— Begin Extracted material —
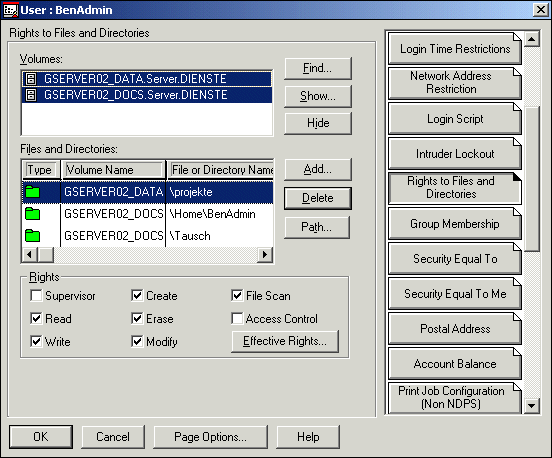This screenshot has width=552, height=458.
Task: Select the GSERVER02_DATA volume icon in Volumes list
Action: 31,79
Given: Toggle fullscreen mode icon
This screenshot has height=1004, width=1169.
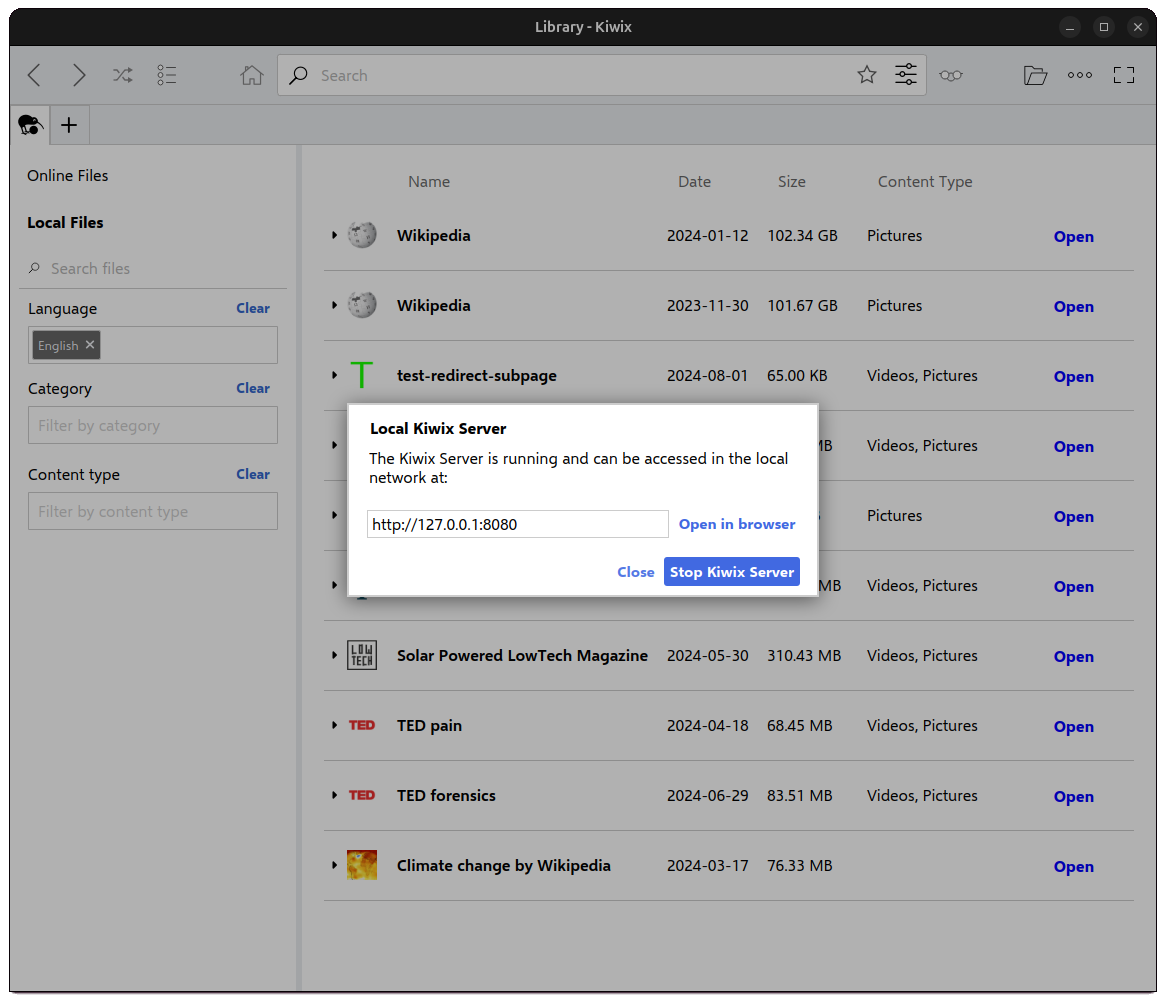Looking at the screenshot, I should (x=1124, y=75).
— End Extracted material —
*Aim*
Please put each line from the rows above into a Markdown table with two columns, No and Line, numbering the lines and skipping any blank ones. Leave the pictures out of the answer.

*Answer for the task*
| No | Line |
|---|---|
| 1 | This screenshot has width=552, height=458. |
| 2 | Task: Select the GSERVER02_DATA volume icon in Volumes list |
| 3 | Action: 31,79 |
| 4 | Given: Toggle fullscreen mode icon |
| 5 | This screenshot has height=1004, width=1169. |
| 6 | Looking at the screenshot, I should (x=1124, y=75). |